Germany’s 10-year government bond yield fell 0.5 basis points to -0.345%
“The outperformance of U.S. Treasuries, which has taken 30y spreads over Bunds to the lowest level this year, underscores the U.S. impulses are more relevant for the market direction ahead of next week’s FOMC meeting,” Commerzbank analysts said.
Meanwhile, euro zone break-evens cooled off a bit with a key market gauge of euro zone inflation expectations at 1.7282% , after hitting its highest level since mid-2015 at 1.8207% on Monday, in a sign that investor perceptions over the direction of future inflation are shifting.
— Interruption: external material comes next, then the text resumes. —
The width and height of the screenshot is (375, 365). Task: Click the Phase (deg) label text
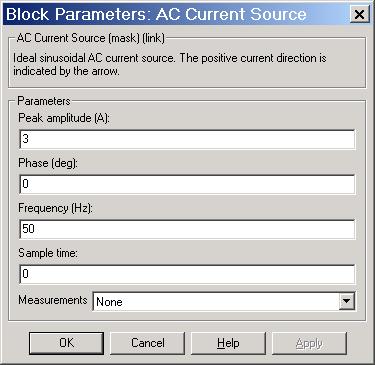coord(48,163)
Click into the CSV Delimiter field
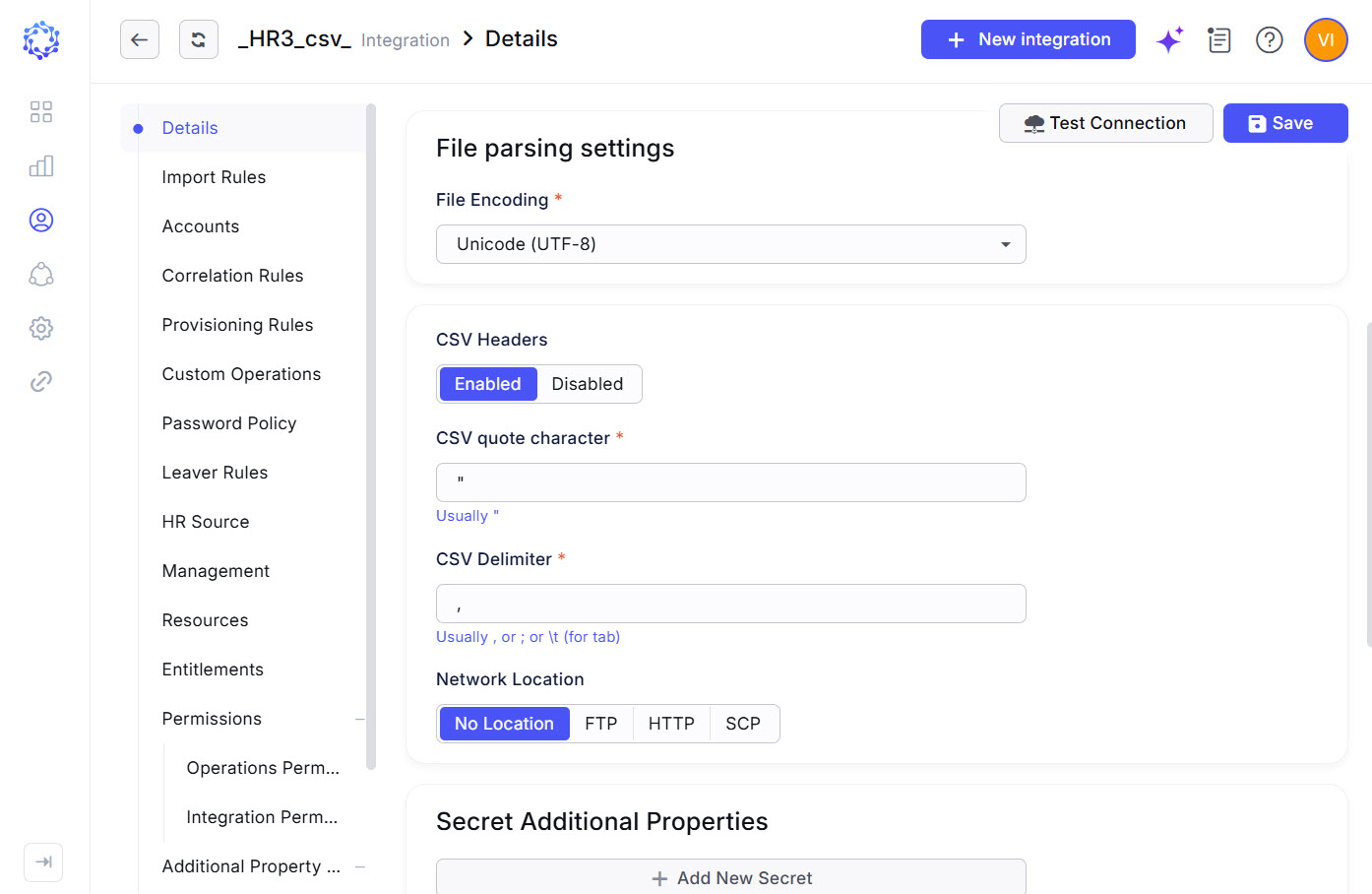 coord(731,604)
“With the subdued data tone unlikely to reverse quickly with supply chain constraints lingering while demand impulses are fading, we suggest trading the range just below -0.3% in 10y Bund yields,” they added.
Data showing that euro zone industrial production was stronger than expected in July did not trigger any price action on government bonds.
“We see euro zone yields range-bound before the ECB’s December policy meeting with the central bank dovish stance offsetting rising inflation expectations,” Lauréline Renaud-Chatelain, fixed income strategist at Pictet Wealth Management, said. “We believe that just a big surprise in inflation data can change this scenario.”
“Besides, we don’t expect much price action on government bonds ahead of the German elections,” she added.
Germany’s federal election is too close to call as the number of still undecided voters hit a record high.
Some analysts forecast a more expansionary fiscal policy in Germany and Europe if, as expected, the Greens form part of the new government.
The ECB’s Pablo Hernandez de Cos reiterated the inflation increase in the euro zone is mainly temporary.